Public comment could change
Published 3:39 pm Wednesday, January 11, 2017
Charlotte supervisors discussed potential changes to the county’s policy regarding the public comment period during board of supervisors’ meetings on Tuesday.
The current policy, adopted by the board for citizens to offer comments in a public forum, sets rules, such as each speaker should be allowed no more than three minutes and no anonymous statements are accepted.
Charlotte Court House resident Terry Ramsey proposed several changes to the policy during supervisors’ Tuesday meeting. “Policy for Citizen Comment Period” was listed on the meeting agenda, though no action was taken.
In an email sent to board members and presented during Tuesday’s public comment period, Ramsey said, the “current policy uses the term ‘citizen’ without defining. I understand the definition of a U.S. citizen is in the Constitution, but unsure where citizen of a Virginia county is defined. Does Charlotte County award citizenship? The term ‘citizen’ was interpreted by a prior chair to mean citizen of Charlotte County by not allowing a person representing a corporation owning land in Charlotte County to speak because they lived outside the county.”

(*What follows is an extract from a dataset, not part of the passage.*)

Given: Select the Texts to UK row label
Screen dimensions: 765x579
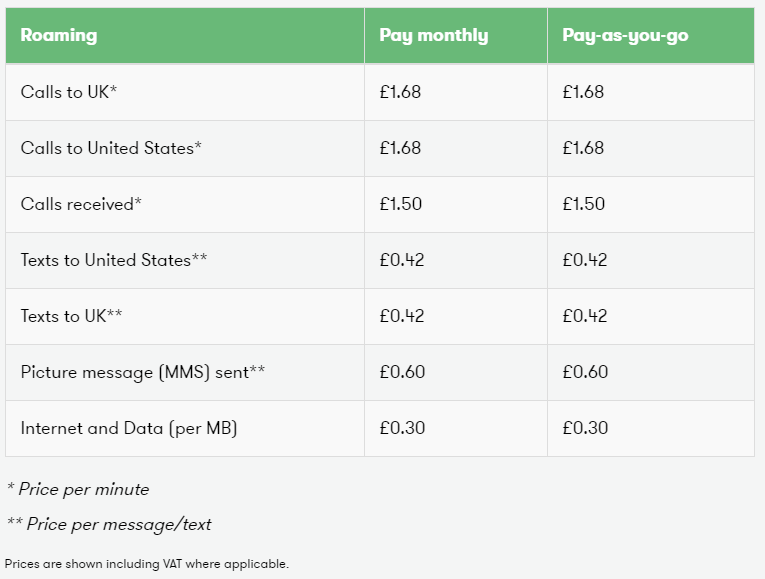Looking at the screenshot, I should (71, 316).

Ramsey said that if it was the intent to limit it to citizens of Charlotte, “the policy should so state and define the term citizen.”

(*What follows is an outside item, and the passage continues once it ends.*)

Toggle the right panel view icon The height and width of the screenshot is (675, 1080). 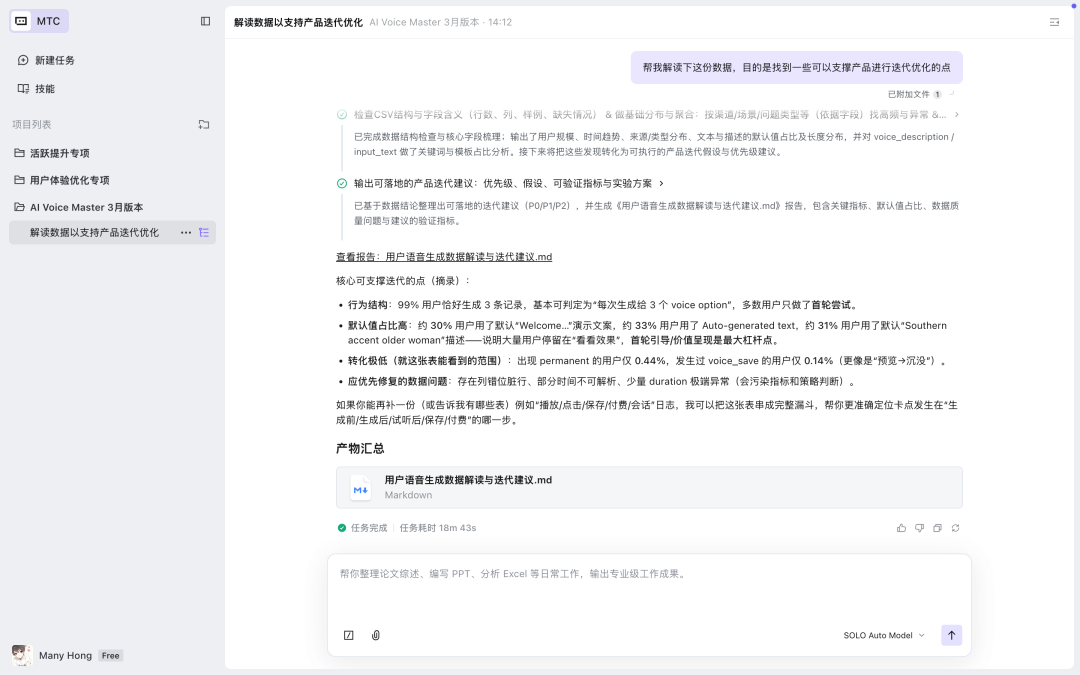coord(1055,21)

Ramsey suggested that any person who attends the meeting and presents in a respectful manner should be allowed to speak. Cullen/Red House Supervisor Dr. Nancy Carwile said she felt like most of the individuals who have addressed the board have been respectful.

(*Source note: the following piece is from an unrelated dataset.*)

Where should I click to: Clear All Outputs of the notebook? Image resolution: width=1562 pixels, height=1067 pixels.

“If they want to speak, they need to get on the agenda,” said Drakes Branch Supervisor Garland Hamlett Jr.
He said the term citizen could be defined as anyone who has Charlotte County listed as their residency on their Driver’s License.
In addition to residency, the current policy only allows citizens to speak about items defined on the meeting agenda.
“I believe the board needs to hear from any person who respectively speaks to any item believed important to the county, regardless of whether on the current meeting agenda,” Ramsey said. “If nothing more, it serves as a ‘safety valve’ and shows the board is open to hear of all issues of concern to the public.”
Carwile suggested the idea of having two public comment periods during meetings to accommodate all matters. Those who wished to speak on items not listed on the agenda could speak at the end of the meeting, she suggested.
“That, to me, would make the meeting go a lot more smoothly …,” she said.
Ramsey said it would be beneficial to the county to have one specific document in place which clearly outlines board policies.
A working group of supervisors will discuss the matter and report back at the next meeting.